Theatre News

Audra In London Makes It A Wonderful Town

Three-time Tony Award winner Audra McDonald, already scheduled to appear as part of the now annual Divas at the Donmar summer cabaret season at the Donmar Warehouse (from August 23-28, following Patti LuPone who opens the season from August 9-21), has now been announced to lead the cast of a BBC Prom performance of Bernstein, Comden and Green’s classic Broadway musical, Wonderful Town.

The annual BBC Proms season, which runs at London’s Royal Albert Hall from July 16 to September 11, is a 7-days-a-week celebration of classical music, with all concerts broadcast live by BBC Radio Three. They are called proms because a substantial proportion of the audience ‘promenade’ – either standing or sitting on the floor of the main arena area of the auditorium, or in the gallery above the seating areas. The performances are noted for their informality, affordability (prom places, in particular, are extremely cheap) and the youthful, knowledgeable audiences they accordingly attract. The prom that includes Wonderful Town is Number 31 in this year’s series, and takes place on Tuesday August 10. Sir Simon Rattle will conduct the performance, which will be prefaced by pieces by Charles Ives and Conlon Nancarrow, under the baton of Thomas Ades.

McDonald, who was most recently seen on Broadway in the original cast of Ahrens, Flaherty and McNally’s Ragtime, in which she played the role of Sarah, won a Tony performance for that role; she has also won Tony Awards for her performances in Carousel (at Lincoln Center’s Vivian Beaumont Theatre) and Terrence McNally’s MasterClass. In the fall, she is due to return to Lincoln Center to play the title role of Marie Christine in John LaChiusa’s latest musical. McDonald has already performed the role of Eileen in Wonderful Town on a recording (for Angel) that was also conducted by Rattle.

Joining McDonald is fellow American showtune soprano Kim Criswell. Recently the featured artist of the annual Covent Garden Festival, Criswell was among the original Broadway cast of Tommy Tune’s production of Nine and John Dexter’s production of The Threepenny Opera with Sting, but has been a longtime London resident since she first debuted here in the title role of a revival of Irving Berlin’s Annie Get Your Gun at the Prince of Wales Theatre. More recently, she was seen on stage in The Slow Drag, an original play with music, at the Whitehall (the CD cast recording of which is now available on TER in the UK and JAY in the US).

The cast for Wonderful Town also includes American baritones Thomas Hampson and Brent Barrett, the latter having appeared in London previously among an all-American cast in Tommy Tune’s production of Grand Hotel.

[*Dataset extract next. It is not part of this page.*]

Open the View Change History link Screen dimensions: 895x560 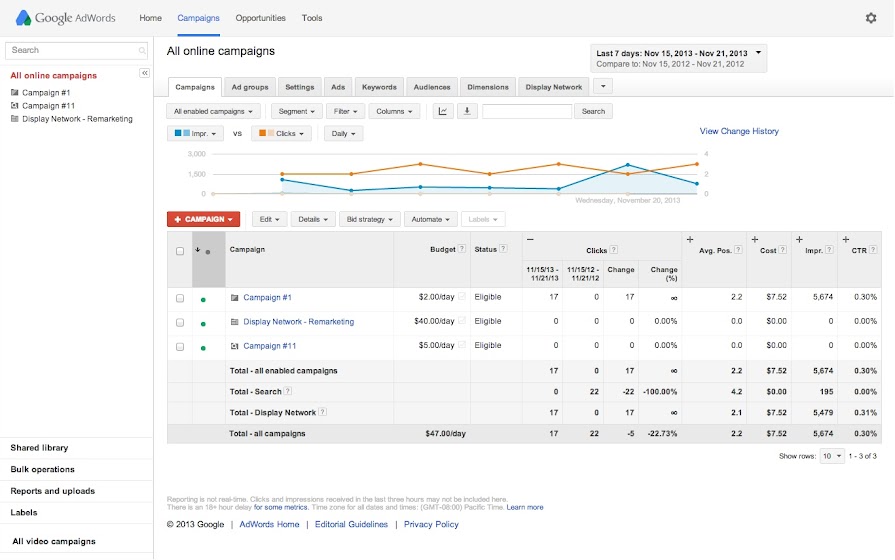click(x=739, y=131)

Wonderful Town originally produced at Broadway’s Winter Garden Theatre in 1953 (where it ran for 559 performances after opening on February 25 of that year), is widely regarded as the successor to Bernstein, Comden and Green’s first collaboration, 1944’s On the Town. In fact, the songwriters only became involved five weeks before rehearsals began when the original authors, Leroy Anderson and Arnold Horwitt, departed after a disagreement with librettists Joseph Fields (brother of Herbert and Dorothy) and Jerome Chodorov. The book is based on a series of autobiographical short stories by Ruth McKinney that had originally appeared in the New Yorker, following the adventures of Ruth and her sister Eileen as they arrive in Greenwich Village from Ohio to pursue their dreams of fame and fortune. In the original production, Ruth was played by Rosalind Russell in her only major musical-comedy role; Eileen was played by Edie Adams, and the cast also included the late Joe Layton, later to achieve fame as a Broadway director/choreographer of such shows as No Strings (1962), George M! (1968) and Barnum (1980).

The show is yet to receive a major Broadway revival (if any producers out there are listening, how about Ann Hampton Callaway and Liz Callaway for Ruth and Eileen, anyone?), but in 1986 a London production (at the West End’s Queens Theatre) featured Maureen Lipman as Ruth and Emily Morgan (best known for playing Mary in the film The French Lieutenant’s Woman) as Eileen. Lipman is currently to be seen as Aunt Eller in the National Theatre’s production of Oklahoma!, which is due to end its West End run at the Lyceum Theatre on June 26.

The Last Night of the Proms, the final concert in the series that has become an annually televised British institution, will feature actor Jeremy Irons and bass Willard White, on Saturday September 11. Tickets are available by ballot only. Over 1000 standing tickets are available at each Proms concert at very low prices as well, half of which are only sold one hour before the start of each concert. These cannot be booked in advance, even if all seats have been sold, so if you’re determined enough you will always be able to get in to hear a concert.